Discussion in the workshop agreed that DNA labs need to make it clear which type of variant each of their tests is identifying so that users will know what type of result they are likely to get. This also raises the question of how risk-based results should be reported to breeders as well as a whole debate about validation of these tests and whether there is a risk threshold below which they should not be offered commercially.
The discussion of nomenclature used in DNA testing ranged from the naming of genes and variants through to naming of tests and the way results are reported. Cathryn Mellersh shared an example to illustrate the potential for confusion. She described 5 variants on the ADAMST17 gene which are associated with Primary Lens Luxation (PLL) and Primary Open Angle Glaucoma (POAG). 4 of the variants are known to be associated with these diseases in 3 hound breeds and one in the Shar Pei. The 5th variant is known to cause PLL in more than 20 (mainly) terrier breeds. It would be quite easy for a breeder to pick a test for POAG that didn’t apply to their breed, for example.
We also have the issue of names changing over time. In Miniature Dachshunds, we originally became familiar with DNA testing for PRA which was refined to Cone-Rod Dystrophy and became known as the cord1 PRA test. This is also now known as crd4-PRA and some people refer to the RPGRIP1 PRA mutation.
Even the way results are reported varies and can cause confusion. One lab describes results of the cord1 test as PRA/PRA, PRA/n and n/n, meaning Affected, Carrier and Clear. Other labs use the terms homozygous and heterozygous.

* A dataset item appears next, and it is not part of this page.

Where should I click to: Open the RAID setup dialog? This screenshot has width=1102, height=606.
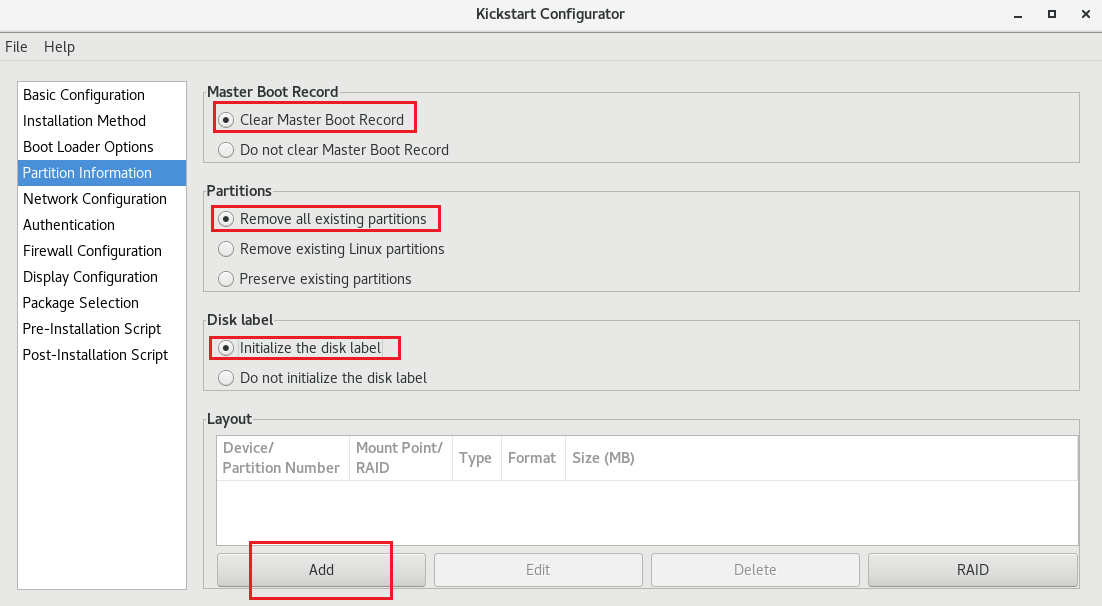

Others refer to Wild Type, rather than Clear.
For some owners, there is still confusion about what a Carrier means and whether their dog “has a disease”. When you add in the potential for a young dog to test as Affected for a very late-onset condition, it’s easy to see how people can end up worrying unnecessarily.
One useful starting point for clarifying the nomenclature is the Online Mendelian Inheritance in Animals (OMIA) database which is a catalogue/compendium of inherited disorders, other (single-locus) traits, and genes in 298 animal species. This currently lists 816 disorders in dogs, of which 533 are potential models for human disorders and around 350 have DNA tests.
Application of DNA tests
Breeders need to know when a test is applicable to their breed and that’s not always clear from the information published by labs. Just because a mutation can be tested for, doesn’t mean it will be clinically relevant in a particular breed. Workshop participants agreed that it would be useful if labs published allele frequency data and details of the country and number of dog samples they had tested.
The IPFD has started publishing “relevance ratings” for DNA tests in their Harmonisation of Genetic Testing database. These are based on the quality and quantity of evidence underpinning a test for a breed and are worth checking out (https://dogwellnet.com/ctp/).
The consensus view at the workshop was that testing labs should not be offering breeding advice on the basis of a single DNA test. They can report the genotype result and explain the combinations of results that would result from different genotype pairings. They can’t, however, provide meaningful advice without knowing other health, conformation or temperament information about that dog or knowing about the wider genetics of the breed.
I also need to remind you of my hobbyhorse: “health-tested” is not the same as “healthy”!
I’m sure the IPFD will be publishing a more detailed write-up of the workshop and the actions arising, so look out for that.
Finally, the Kennel Club has a useful page on its website explaining more about DNA testing and how to use the results. This page also explains how the results of causal, risk-based and linkage tests are recorded.